そう、思わず結が訝しんでしまうほどイルドバッハはあっさりとしている。結は困惑気味に己の目線より上にあるイルドバッハの顔を見やった。
「……いいんでしょうか?」
「ん? いいだろ別に、ほら行くぞー」
……やっぱり分かっていないのかもしれない。少々、結は遠い目をした。
「……何の用や?」
イルドバッハに連れられてやってきた会議室――の、扉と廊下の間の小さな小部屋で結達を出迎えたのは、案の定、不機嫌な顔のルインであった。相変わらず彼に抱えられたガルドが、こら、と己を抱き上げている男を窘めた。
「ルイン、そうカリカリするな」
「しかし……、……まだ会議中や。馬鹿と部外者は出て行きぃ」
この場合馬鹿とはイルドバッハのことで部外者は結であろう。予想していた反応ではあるが、こうも露骨だといっそ清々しい。
「ルイン、結はレジスタンスの一員だ」
「……僕はまだ信用してません。いくら貴方の決定でも……」
ルインとガルドが何か話している。俺はどうすればいいんだ、と、立ったまま呆けることしか出来ない結の肩を誰かが叩いた。イルドバッハだった。
「気にすんなよ、結。ルインはいつもこうだからさ……俺の時もこうだった」
「はあ……」
イルドバッハも馬鹿呼ばわりされていたが、それはいいのだろうか。しかし、イルドバッハ本人は全く気にしていないように見えた。
「おや、リーダーと参謀殿が帰ってこないと思ったら、結とイルドバッハじゃあないか」
がちゃんと扉が開く音と人の声に目を向けると、会議室から新たに出てきたのはノワールであった。
「こんな所で話してないで中に入ればいいのに」
「……ノワール、」
「ああ、ルインが入れてくれないのか! いやぁ、大変だねぇ結」
けらけらと愉快そうに笑って、ノワールはルインの近くまで歩み寄り、その頬をつついた。
「……やめぇや、ノワール」
「そーんなツンケンしなくていいんじゃない? 結はリーダーが信用した子だ、それともリーダーの目が信じられない?」
「そうやない」
即答し――せやけど、と言って、ルインは口を閉ざした。言葉を選んでいるようだった。そんなルインを眺め、ノワールは少し意地の悪い笑みを浮かべる。

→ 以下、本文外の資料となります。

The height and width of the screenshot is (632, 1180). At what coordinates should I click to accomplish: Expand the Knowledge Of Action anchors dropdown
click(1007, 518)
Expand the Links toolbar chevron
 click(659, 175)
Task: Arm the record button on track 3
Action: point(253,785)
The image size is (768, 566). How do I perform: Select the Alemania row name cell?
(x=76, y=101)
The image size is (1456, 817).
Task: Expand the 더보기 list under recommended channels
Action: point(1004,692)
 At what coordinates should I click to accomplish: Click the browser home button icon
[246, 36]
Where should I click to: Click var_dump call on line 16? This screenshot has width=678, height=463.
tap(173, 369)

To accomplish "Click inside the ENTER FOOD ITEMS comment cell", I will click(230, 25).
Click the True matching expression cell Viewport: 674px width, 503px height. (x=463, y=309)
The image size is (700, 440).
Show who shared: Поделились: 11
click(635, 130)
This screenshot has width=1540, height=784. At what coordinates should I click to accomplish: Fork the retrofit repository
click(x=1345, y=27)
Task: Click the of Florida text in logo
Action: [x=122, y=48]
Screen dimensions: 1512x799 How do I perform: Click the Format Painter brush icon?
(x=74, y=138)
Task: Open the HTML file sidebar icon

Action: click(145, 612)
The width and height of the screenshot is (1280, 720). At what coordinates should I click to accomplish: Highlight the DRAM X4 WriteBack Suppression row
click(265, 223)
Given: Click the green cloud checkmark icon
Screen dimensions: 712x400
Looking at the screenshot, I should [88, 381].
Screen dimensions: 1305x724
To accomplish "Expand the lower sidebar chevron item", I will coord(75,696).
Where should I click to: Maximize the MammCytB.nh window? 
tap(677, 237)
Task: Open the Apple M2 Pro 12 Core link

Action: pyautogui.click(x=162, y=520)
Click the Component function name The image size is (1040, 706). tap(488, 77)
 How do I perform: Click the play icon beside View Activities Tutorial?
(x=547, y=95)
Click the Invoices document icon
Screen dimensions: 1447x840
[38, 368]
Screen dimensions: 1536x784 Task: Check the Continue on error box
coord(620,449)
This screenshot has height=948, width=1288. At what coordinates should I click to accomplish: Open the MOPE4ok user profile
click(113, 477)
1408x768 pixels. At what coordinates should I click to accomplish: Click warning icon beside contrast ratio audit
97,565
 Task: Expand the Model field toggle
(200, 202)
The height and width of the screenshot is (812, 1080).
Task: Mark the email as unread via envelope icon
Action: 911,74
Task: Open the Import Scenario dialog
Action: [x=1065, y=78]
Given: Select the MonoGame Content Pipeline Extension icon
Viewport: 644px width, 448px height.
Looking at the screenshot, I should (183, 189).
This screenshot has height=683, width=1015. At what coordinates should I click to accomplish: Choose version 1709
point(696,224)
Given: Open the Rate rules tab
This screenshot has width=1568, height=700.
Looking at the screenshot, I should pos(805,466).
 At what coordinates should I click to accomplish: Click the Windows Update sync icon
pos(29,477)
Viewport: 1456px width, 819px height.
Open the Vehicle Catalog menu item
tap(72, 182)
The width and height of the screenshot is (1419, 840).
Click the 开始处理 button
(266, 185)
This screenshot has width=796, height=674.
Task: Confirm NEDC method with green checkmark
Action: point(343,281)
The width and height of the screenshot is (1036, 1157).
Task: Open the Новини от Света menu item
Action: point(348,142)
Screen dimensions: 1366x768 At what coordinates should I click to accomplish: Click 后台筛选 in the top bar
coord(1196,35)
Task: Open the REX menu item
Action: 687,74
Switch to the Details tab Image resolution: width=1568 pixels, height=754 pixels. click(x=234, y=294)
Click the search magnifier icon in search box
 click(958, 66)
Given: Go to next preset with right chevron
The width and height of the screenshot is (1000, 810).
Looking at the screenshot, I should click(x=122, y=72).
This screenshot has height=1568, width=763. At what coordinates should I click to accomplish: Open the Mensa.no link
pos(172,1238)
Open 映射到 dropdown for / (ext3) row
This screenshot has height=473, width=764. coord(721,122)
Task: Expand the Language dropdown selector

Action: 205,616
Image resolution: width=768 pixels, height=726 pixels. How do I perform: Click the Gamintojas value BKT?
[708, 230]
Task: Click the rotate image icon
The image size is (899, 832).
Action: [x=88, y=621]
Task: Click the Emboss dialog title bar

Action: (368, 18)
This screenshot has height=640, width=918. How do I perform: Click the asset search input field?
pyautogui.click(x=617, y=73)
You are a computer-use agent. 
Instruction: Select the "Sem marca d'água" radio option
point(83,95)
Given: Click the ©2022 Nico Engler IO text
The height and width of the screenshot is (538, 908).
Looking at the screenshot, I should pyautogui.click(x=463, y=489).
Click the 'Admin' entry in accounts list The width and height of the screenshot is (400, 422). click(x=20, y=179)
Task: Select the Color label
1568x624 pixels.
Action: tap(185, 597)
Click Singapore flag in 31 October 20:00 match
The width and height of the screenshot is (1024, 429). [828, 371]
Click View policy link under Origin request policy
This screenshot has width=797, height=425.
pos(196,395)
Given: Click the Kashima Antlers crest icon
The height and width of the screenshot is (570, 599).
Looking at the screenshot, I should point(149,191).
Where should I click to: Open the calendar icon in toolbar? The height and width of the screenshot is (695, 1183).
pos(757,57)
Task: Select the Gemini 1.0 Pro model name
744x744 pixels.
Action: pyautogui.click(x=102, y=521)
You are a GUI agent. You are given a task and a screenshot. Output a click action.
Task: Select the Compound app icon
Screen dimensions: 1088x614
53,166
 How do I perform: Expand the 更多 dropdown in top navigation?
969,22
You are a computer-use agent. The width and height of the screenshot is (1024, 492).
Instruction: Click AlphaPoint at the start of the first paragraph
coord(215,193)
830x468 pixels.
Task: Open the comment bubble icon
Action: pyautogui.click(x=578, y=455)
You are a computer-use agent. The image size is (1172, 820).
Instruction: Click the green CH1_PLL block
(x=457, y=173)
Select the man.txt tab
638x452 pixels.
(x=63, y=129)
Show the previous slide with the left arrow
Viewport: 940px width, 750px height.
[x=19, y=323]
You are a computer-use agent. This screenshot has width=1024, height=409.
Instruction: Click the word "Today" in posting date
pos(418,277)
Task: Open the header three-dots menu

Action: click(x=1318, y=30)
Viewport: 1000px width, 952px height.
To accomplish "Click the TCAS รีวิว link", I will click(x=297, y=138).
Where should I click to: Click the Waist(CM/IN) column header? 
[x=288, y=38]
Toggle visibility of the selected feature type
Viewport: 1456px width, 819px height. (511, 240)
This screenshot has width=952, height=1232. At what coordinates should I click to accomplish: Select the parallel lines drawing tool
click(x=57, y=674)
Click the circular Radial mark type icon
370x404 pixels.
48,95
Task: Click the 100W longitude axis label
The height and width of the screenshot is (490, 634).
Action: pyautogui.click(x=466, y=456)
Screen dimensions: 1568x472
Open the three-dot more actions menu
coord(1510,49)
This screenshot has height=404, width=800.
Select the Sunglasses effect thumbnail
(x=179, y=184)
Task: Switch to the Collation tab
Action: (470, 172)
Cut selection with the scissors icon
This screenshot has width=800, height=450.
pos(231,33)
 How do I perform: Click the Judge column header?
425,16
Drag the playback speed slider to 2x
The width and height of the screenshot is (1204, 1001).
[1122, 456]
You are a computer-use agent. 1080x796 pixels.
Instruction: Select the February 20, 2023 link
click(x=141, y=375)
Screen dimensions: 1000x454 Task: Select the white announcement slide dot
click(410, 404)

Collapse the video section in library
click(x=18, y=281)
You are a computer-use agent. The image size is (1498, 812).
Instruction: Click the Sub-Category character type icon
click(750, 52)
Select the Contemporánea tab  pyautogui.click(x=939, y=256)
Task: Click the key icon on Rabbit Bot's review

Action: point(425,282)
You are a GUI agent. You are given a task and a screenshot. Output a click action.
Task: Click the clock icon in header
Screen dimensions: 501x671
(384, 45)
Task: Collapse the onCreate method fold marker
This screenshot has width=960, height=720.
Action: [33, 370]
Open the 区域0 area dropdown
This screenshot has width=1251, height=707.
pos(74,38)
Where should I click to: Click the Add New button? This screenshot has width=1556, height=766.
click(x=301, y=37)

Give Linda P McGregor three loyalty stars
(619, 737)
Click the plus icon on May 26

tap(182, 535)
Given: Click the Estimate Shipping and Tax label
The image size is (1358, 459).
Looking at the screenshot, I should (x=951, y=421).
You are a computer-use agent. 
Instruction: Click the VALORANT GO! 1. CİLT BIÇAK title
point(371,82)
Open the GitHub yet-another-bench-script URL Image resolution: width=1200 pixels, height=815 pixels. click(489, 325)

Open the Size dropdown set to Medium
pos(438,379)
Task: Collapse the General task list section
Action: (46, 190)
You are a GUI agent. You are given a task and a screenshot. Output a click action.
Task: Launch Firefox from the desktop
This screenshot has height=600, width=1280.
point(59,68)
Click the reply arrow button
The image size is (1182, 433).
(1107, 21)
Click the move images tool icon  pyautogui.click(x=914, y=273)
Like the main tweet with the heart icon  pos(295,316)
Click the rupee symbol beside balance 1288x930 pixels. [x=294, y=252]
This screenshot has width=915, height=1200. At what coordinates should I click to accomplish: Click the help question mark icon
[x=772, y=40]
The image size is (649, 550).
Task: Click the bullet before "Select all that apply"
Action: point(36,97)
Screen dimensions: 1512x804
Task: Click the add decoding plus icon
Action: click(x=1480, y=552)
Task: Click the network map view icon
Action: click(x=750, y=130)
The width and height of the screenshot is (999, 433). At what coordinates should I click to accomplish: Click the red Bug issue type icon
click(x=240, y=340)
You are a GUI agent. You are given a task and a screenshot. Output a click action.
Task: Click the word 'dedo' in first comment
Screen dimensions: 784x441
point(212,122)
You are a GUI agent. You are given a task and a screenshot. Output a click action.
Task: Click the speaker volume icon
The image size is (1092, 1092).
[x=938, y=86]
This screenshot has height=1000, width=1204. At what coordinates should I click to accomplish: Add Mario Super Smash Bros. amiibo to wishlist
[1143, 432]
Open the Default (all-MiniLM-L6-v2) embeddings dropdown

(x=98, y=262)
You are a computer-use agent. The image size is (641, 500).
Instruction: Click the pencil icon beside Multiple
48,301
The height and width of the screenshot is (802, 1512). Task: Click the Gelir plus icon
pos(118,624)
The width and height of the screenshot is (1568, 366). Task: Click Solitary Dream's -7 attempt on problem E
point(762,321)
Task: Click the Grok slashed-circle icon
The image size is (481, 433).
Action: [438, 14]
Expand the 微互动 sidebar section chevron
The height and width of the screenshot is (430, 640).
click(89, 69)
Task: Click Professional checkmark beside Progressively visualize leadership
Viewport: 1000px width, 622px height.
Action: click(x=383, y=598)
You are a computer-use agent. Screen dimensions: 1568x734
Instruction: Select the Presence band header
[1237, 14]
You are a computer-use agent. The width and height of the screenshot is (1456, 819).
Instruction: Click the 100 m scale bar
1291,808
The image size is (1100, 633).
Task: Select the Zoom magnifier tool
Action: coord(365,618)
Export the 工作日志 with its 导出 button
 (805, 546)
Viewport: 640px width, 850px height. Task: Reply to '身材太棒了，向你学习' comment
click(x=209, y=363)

「まあ、ルインは裏切りには敏感だからね? 『かつて己のチームを裏切った』君の目に、結はどう映っているんだい?」
「――っ!」
ルインが息を飲み、その目を見開いた。彼の前髪で隠れていない、左側の金の瞳は動揺の色を宿している。
されど、驚いたのは結もまた同じだった。
――己のチームを裏切った?
「ノワール」
「はは、まあそういう事さ。レジスタンスは元々訳ありばかりじゃあないか。今までもそうやって怪しい奴らばかり集まって、それでも上手くやってる。私達と結と、何が違うんだい」
ガルドの声で、ノワールは意地の悪い表情から一転、にっこりと笑って宥めるようにそう言った。対してルインはまだ納得のいかないような顔で、恨みがましくノワールを見やる。
「僕等とこいつは違う」
「へぇ、どう違うの?」
何処か楽しげに問うノワールに、ルインは小さく舌打ちをした。苦々しく、口を開く。
「……僕等は、紆余曲折あれど、皆『戦争を止める』ために集まっとるんや。せやけど、こいつはちゃうやろ」
こいつ、と言いながら結に視線をやったルインは、再びノワールに向き直り、語調を強める。
「こいつの一番の目的は、『友人を見つけて元の世界に帰る』ことや。……僕かて初めから裏切るとは思っとらん。せやけど、その一番の目的とレジスタンスならこいつは前者を取る。僕が危惧しとんのはそこや」
「……成程ね」
ノワールが笑ったまま眉を下げて、肩をすくめた。
「ルインの言い分はこうか。今は『友人を見つけて元の世界に帰る』という目的を果たすためにレジスタンスに身を寄せ、裏切る予定もないかもしれないが、その目的を果たすためにもっと都合がいい、あるいは手っ取り早い、そんな場所が見つかれば――白の政府や黒の帝国かもしれないそこに、レジスタンスを売るだろう、と」
ルインがガルドを抱く腕の力を少し強めた。ノワールの質問には答えず、顔を逸らす――しかし、それがまさに、肯定の意を示していた。
「成程成程、ルインの言い分は分かったよ。ならば結はどうだい?」
「!」
突然話を振られ、結の肩が跳ねる。ノワールは食えない笑みを浮かべこちらを見ていた。ガルドやイルドバッハも、ノワールが結に話しかけたことで視線を向けている。
「お、れは」
突然視線の的になり少々気圧されるも、何とか踏ん張り口を開く。ルインの思いは分かった。だからこそ、結は『誤解』を解かねばならなかった。
「……俺の目的は、確かに黒斗を探して元の世界に帰ることです。けど、レジスタンスを裏切って、別の組織に入る、って事は、ないです」
顔を逸らしていたルインが結に目を向けた。糸目の奥の、左の金色、そして右の赤色が覗く。真一文字に閉ざされていた唇が少し動いた。
「何で言い切れるんや」
「……俺は、戦争も、間違ってると思うから」
脳裏に浮かぶのは初日の記憶だ。
瓦礫の街、硝煙と血と人の焼ける臭い。笑って人を殺す子供達。
蘭も言っていた、ここは――イカレた世界だ。
「俺は確かに黒斗を見つけてさっさと元の世界に帰りたい。……でも、出来ることなら、戦争も無くしたいと思ってます」
「――よく言った! 結!」
「うわっ!?」
言い終えると同時にがばりと肩を組まれ、思わずよろける。そうした本人であるイルドバッハは輝く笑顔で結の頭を撫で回していた。少し痛い。
一方で、ルインは未だに納得しきっていないような、釈然としないような顔をしていた。
「……口だけならどうとでも」
「ルインは疑り深いな~」
ノワールが笑い、それならさ、と指を立てた。